:: What is required ::
From the line containing "Image resolution: width=1201" to the end of the records, print every line exactly, both ends included, and leave out the pictures.

Stored records:
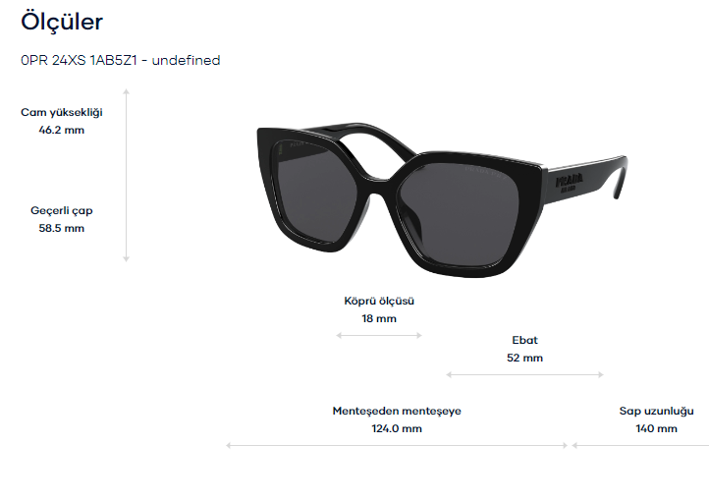Select the product code 0PR 24XS 1AB5Z1 text
Viewport: 709px width, 500px height.
pyautogui.click(x=79, y=60)
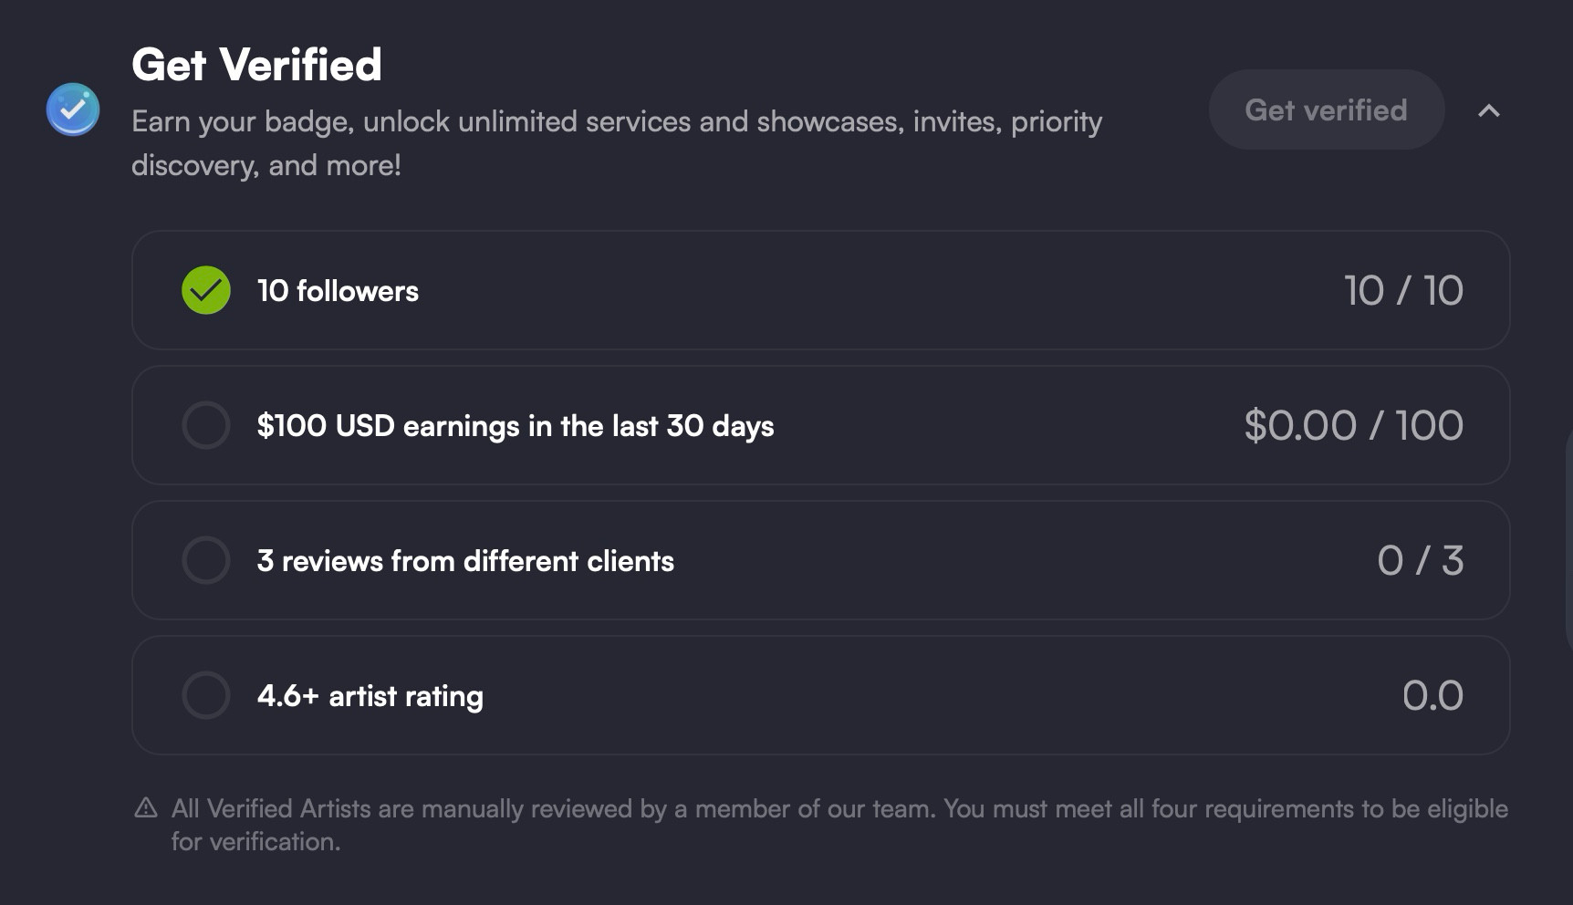Click the scrollbar on the right edge
This screenshot has width=1573, height=905.
tap(1568, 538)
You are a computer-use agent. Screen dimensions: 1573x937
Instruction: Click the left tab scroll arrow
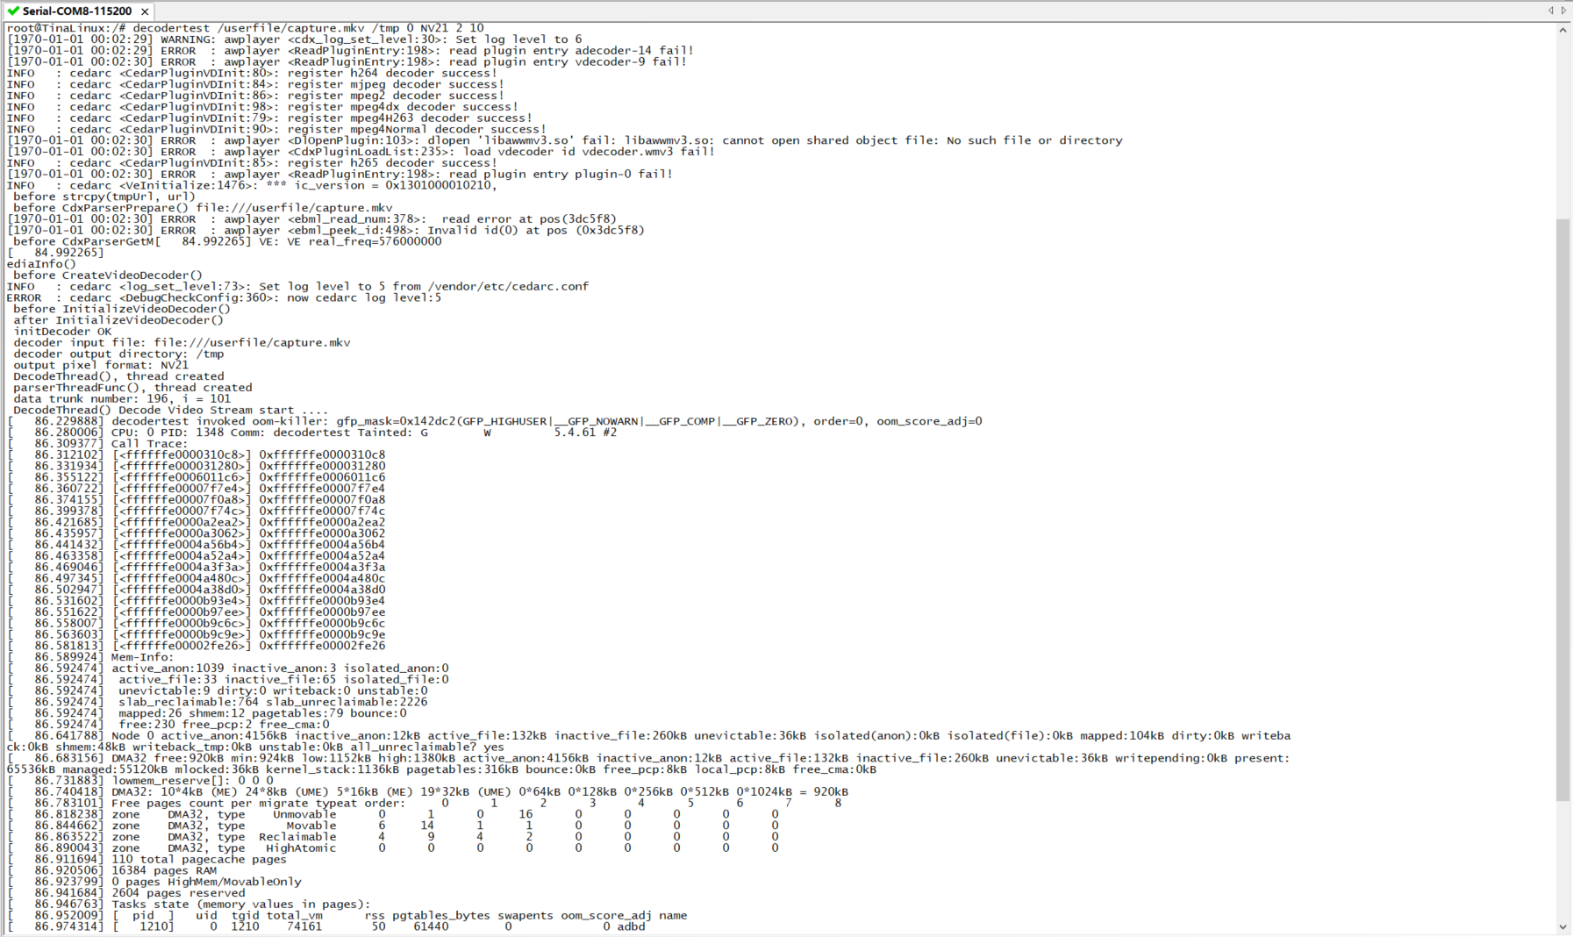pyautogui.click(x=1550, y=11)
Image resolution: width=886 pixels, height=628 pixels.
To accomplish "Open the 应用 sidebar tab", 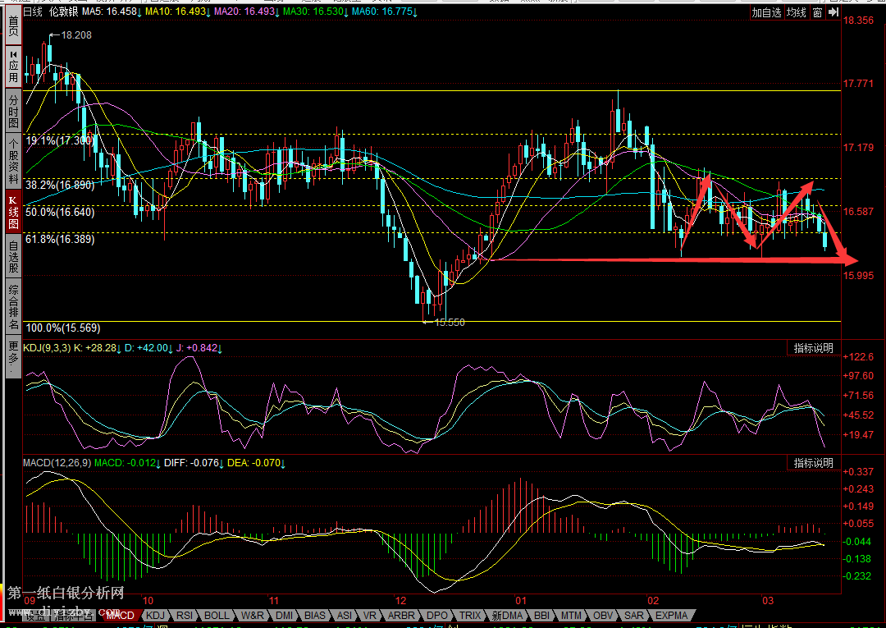I will (13, 67).
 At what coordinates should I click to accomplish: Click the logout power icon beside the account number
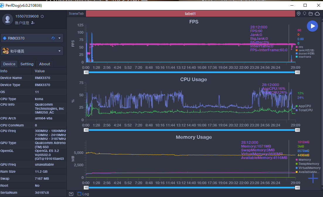42,16
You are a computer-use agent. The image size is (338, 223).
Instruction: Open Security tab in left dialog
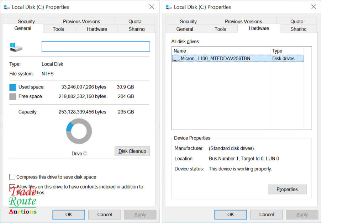pyautogui.click(x=26, y=21)
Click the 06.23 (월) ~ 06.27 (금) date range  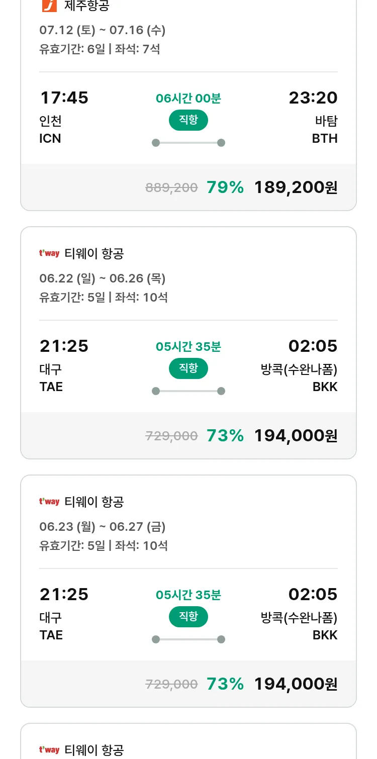(103, 527)
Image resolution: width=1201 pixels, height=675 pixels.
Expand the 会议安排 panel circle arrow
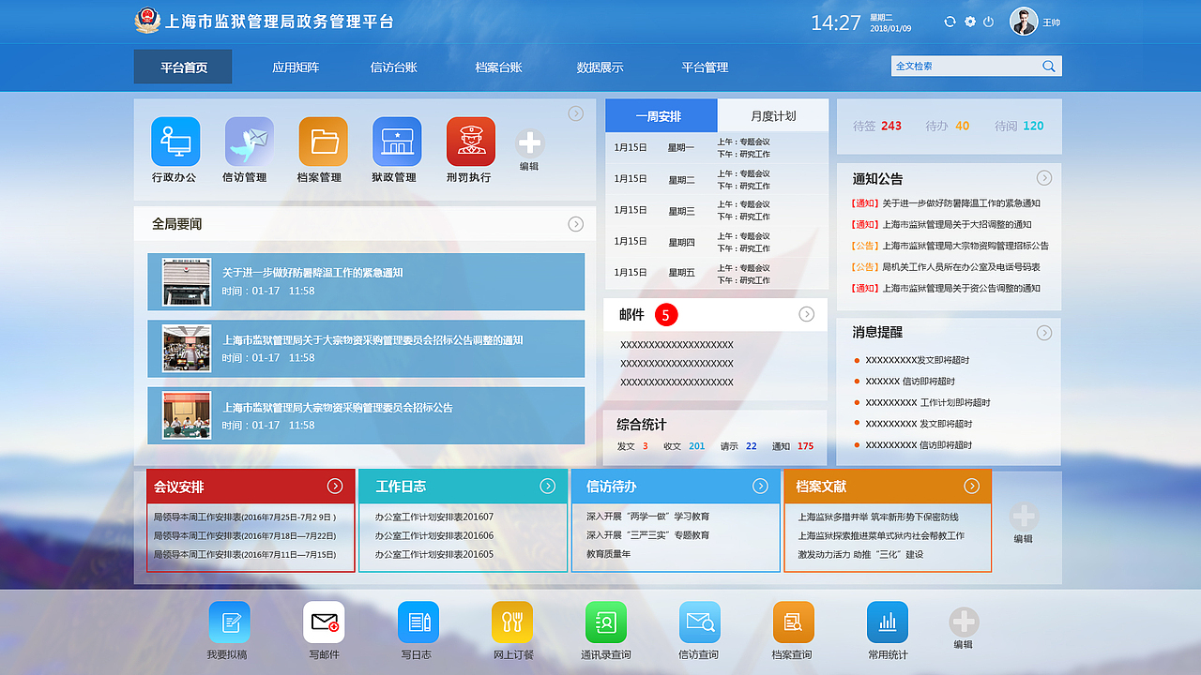[336, 486]
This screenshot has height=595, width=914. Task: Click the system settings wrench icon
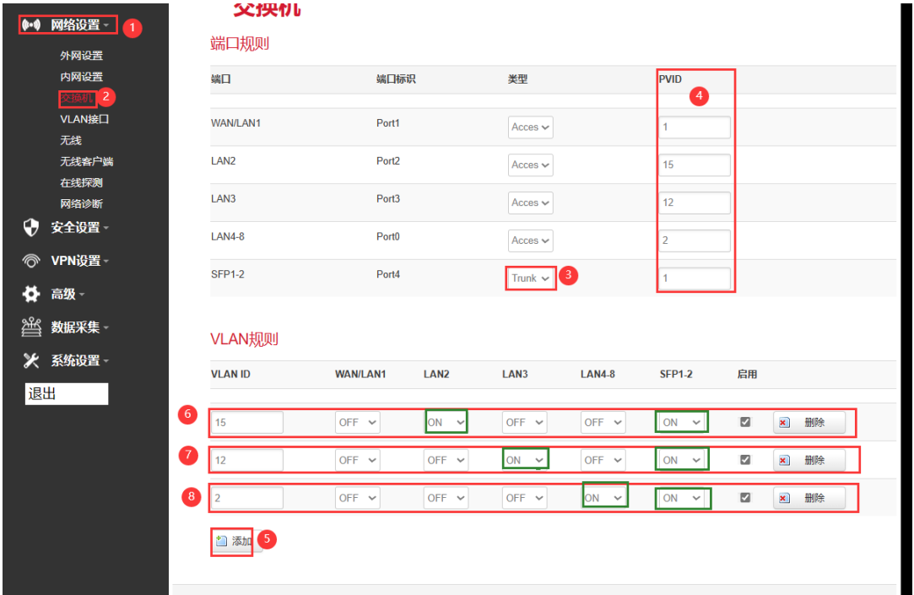tap(31, 360)
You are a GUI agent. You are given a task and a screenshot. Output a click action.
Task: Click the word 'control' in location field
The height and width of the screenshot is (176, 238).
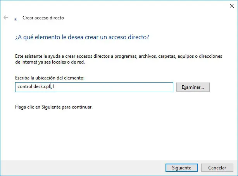point(25,87)
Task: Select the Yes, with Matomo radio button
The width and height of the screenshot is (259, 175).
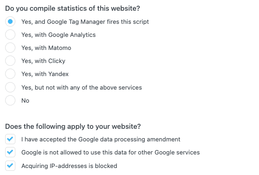Action: 10,48
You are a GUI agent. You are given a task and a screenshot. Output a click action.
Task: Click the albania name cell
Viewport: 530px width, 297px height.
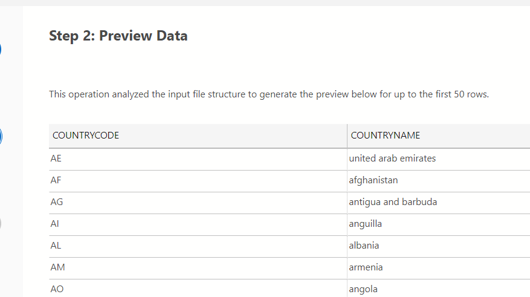click(364, 246)
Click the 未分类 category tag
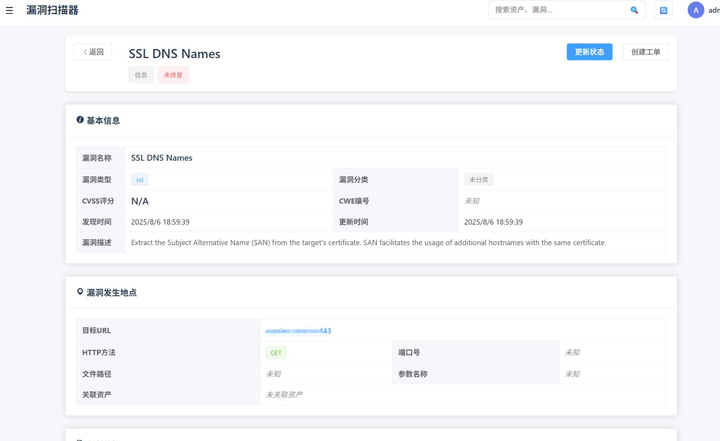 [479, 180]
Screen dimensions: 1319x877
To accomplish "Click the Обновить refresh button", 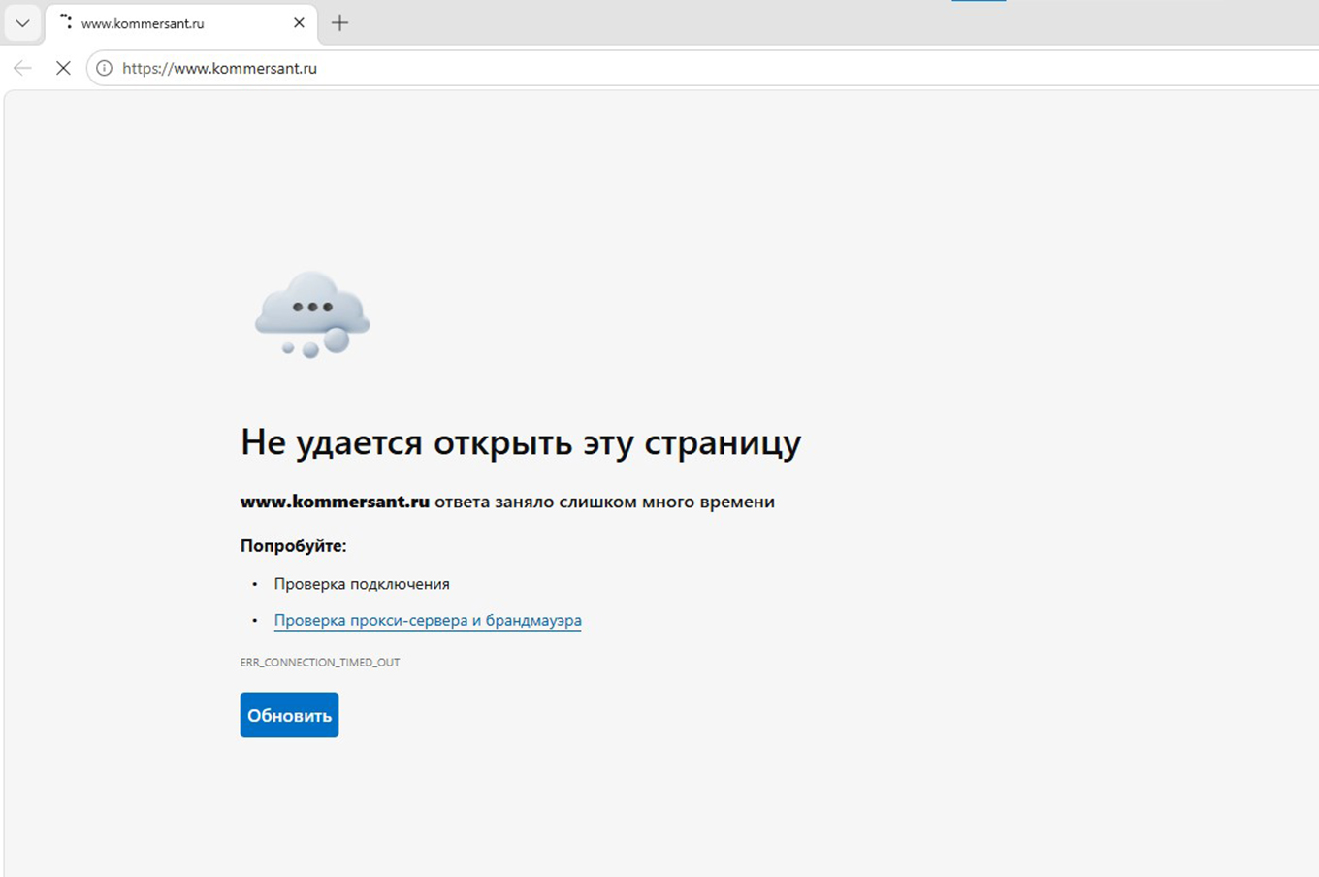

:: Solution to this problem ::
Image resolution: width=1201 pixels, height=675 pixels.
Expand the 会议安排 panel circle arrow
[336, 486]
This screenshot has height=595, width=914. Task: Click the system settings wrench icon
tap(31, 360)
You are a GUI agent. You are given a task and a screenshot. Output a click action.
Task: Click the word 'control' in location field
The height and width of the screenshot is (176, 238).
point(25,87)
Task: Select the Yes, with Matomo radio button
The width and height of the screenshot is (259, 175).
Action: 10,48
You are a GUI agent. You are given a task and a screenshot. Output a click action.
Task: Click the albania name cell
Viewport: 530px width, 297px height.
click(364, 246)
Click the 未分类 category tag
 [479, 180]
Screen dimensions: 1319x877
To accomplish "Click the Обновить refresh button", 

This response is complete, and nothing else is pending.